/cs7is3-cranfield-search

Apache Lucene based search engine for cranfield dataset

Primary LanguageCGNU General Public License v3.0GPL-3.0

cs7is3-cranfield-search

Project developed as part of CS7IS3-Information-Retrieval-and-Web-Search coursework

A search engine implementation for cranfield collection using Apache Lucene(Java) Library. The dataset is a collection of 1400 documents, and the query file consists of 225 queries.

Getting Started

Instructions to setup the project and to run the search engine

Requirements

Ubuntu ~18.04
OpenJDK 1.8.0_242
Maven 3.6.0
GCC 7.4.0

Extract the project to your home path

$ tar xzvf cs7is3-cranfield-search.tar.gz ~/
$ cd ~/cs7is3-cranfield-search

Compile

$ mvn clean package -DskipTests

Run

$ java -server -Xmx2g -cp ./target/cranfield-1.0.jar ie.tcd.cs7is3.cranfield.App

The default analyzer used is the EnglishAnalyzer and the similarity used is BM25Similarity. The data document path, query path, analyzer and similarity can be changed by the -d, -q, -a, -s command line options respectively. Run the program with the -h flag for more details.

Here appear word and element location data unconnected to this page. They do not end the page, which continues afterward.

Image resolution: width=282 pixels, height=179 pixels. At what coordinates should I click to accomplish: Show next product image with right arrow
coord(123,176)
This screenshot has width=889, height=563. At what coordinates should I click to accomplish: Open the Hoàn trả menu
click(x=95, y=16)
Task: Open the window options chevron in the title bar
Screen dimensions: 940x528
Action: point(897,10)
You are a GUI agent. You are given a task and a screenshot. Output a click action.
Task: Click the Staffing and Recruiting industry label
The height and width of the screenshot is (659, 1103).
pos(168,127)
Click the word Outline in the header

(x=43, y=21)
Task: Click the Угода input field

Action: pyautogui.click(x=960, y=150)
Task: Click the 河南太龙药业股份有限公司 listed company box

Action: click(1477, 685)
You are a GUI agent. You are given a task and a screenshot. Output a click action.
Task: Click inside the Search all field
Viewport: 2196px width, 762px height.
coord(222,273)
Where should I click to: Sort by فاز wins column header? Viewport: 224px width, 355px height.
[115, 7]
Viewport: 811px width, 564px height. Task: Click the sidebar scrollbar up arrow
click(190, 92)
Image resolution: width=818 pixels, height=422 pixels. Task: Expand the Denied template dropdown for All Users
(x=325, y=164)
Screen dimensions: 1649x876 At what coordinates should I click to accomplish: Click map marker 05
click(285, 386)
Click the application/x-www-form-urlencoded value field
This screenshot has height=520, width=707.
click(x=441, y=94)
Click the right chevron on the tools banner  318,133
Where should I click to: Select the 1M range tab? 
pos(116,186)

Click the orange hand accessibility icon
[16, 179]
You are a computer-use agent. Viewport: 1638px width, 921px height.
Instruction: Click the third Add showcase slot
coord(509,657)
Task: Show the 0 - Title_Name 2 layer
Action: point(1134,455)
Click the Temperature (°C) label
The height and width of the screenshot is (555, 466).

The output of the execution is stored in ./output/results.txt

Evaluate

To score the search engine trec-eval is used.

$ cd trec_eval-9.0.7
$ make
$ ./trec_eval ./data/QRelsCorrectedforTRECeval ./output/results.txt 2>&1 | tee ./output/trec_eval_score.txt

Or

Run the execute.sh to do all three in one go.

$ sh ~/cs7is3-cranfield-search/execute.sh